As an example, a valid URL on this site would look like this:
www.example.com/item/123/item-name/
WeSee would try and also access both of the following:
www.example.com/item/123/
www.example.com/item/
What Is WeSee
From the WeSee website, it looks like they are merely crawling for images so they can sell data to their customers.
“Our software is used so that visual content can be turned into machine-readable data so that the content can for the first time play a significant role in Digital Advertising, Content Verification, Ecommerce and Visual Search. Our software holds the key in turning visual content in to lucrative advertising friendly targetable real estate…”
Blocking WeSee Bot
This isn’t as easy as it should be. Most well behaved bots and crawlers allow you to block them with a robots.txt file. WeSee ignores robots.txt (trust me, I tried).
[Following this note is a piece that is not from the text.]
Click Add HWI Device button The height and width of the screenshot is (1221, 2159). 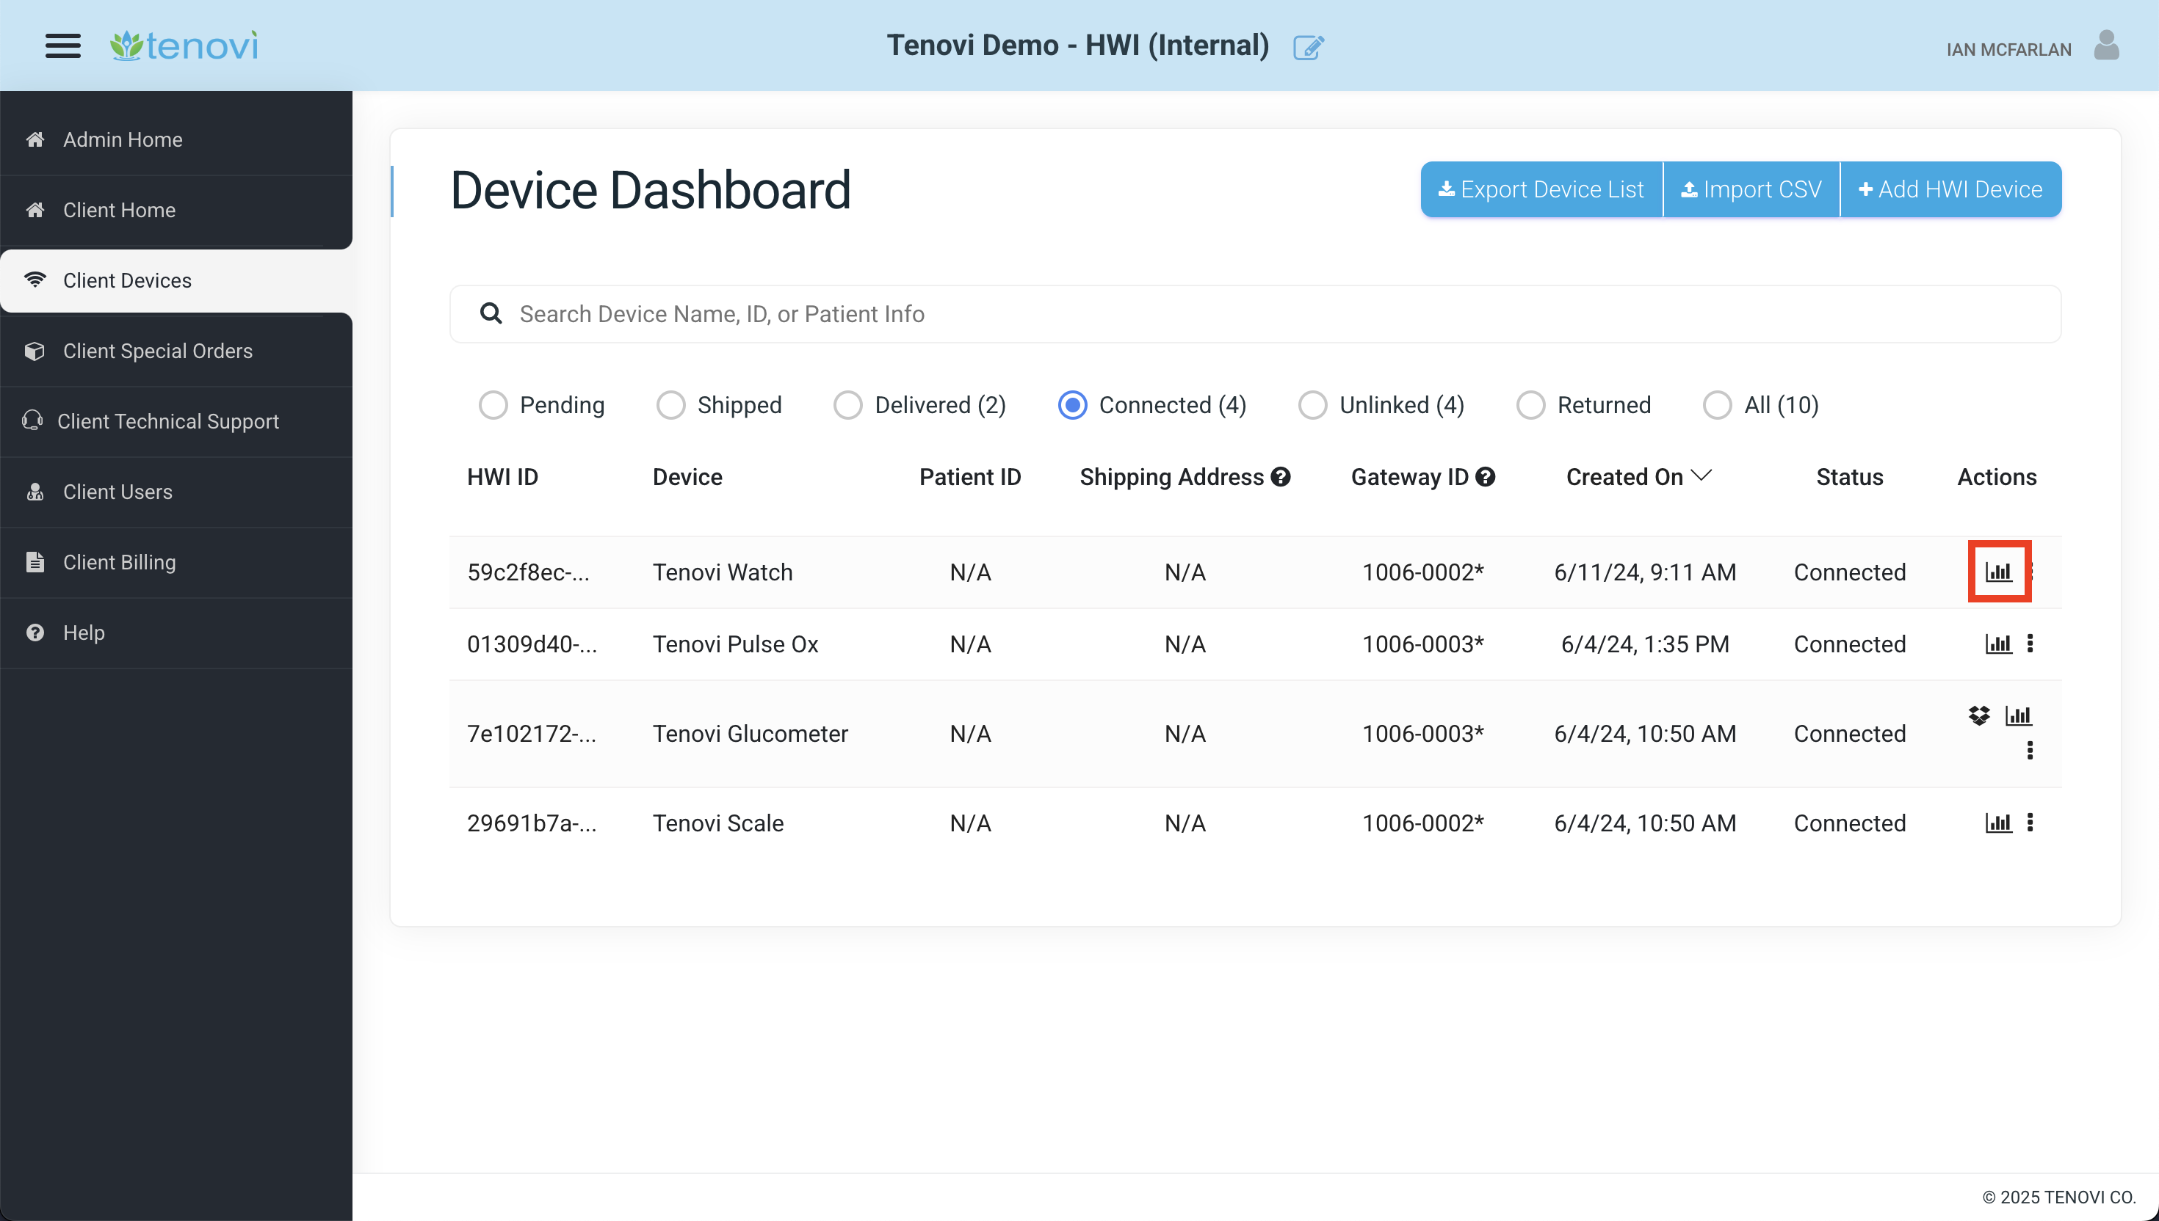tap(1948, 190)
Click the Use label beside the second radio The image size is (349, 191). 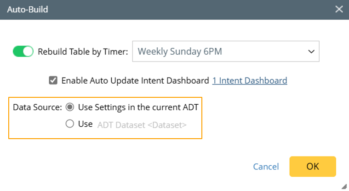[85, 124]
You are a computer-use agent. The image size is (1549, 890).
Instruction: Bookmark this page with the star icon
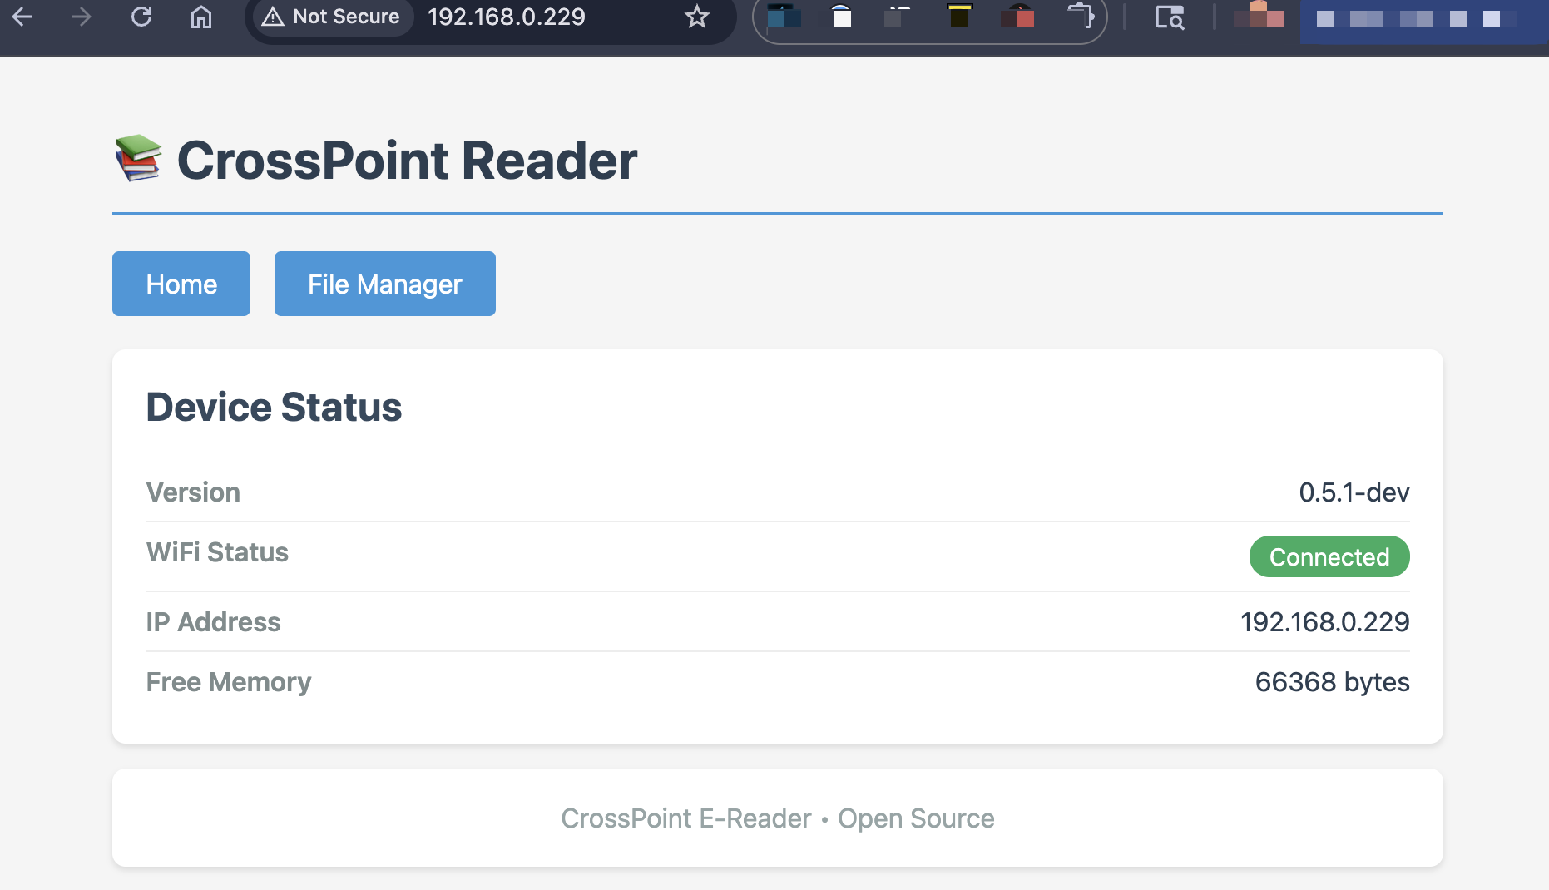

What I had to do was block the IP addresses on the server manually. While this isn’t the most ideal solution as WeSee could use new IP’s at any time. Below is a list of all IP’s I’ve seen WeSee from:
199.115.116.97
199.115.116.97
199.115.116.88
199.115.115.144
178.162.199.101
178.162.199.98
178.162.199.86
178.162.199.77
178.162.199.69
178.162.199.35
95.211.156.228
95.211.159.93
95.211.159.68
95.211.159.66
If I see anymore, I’ll be sure to add them to the list.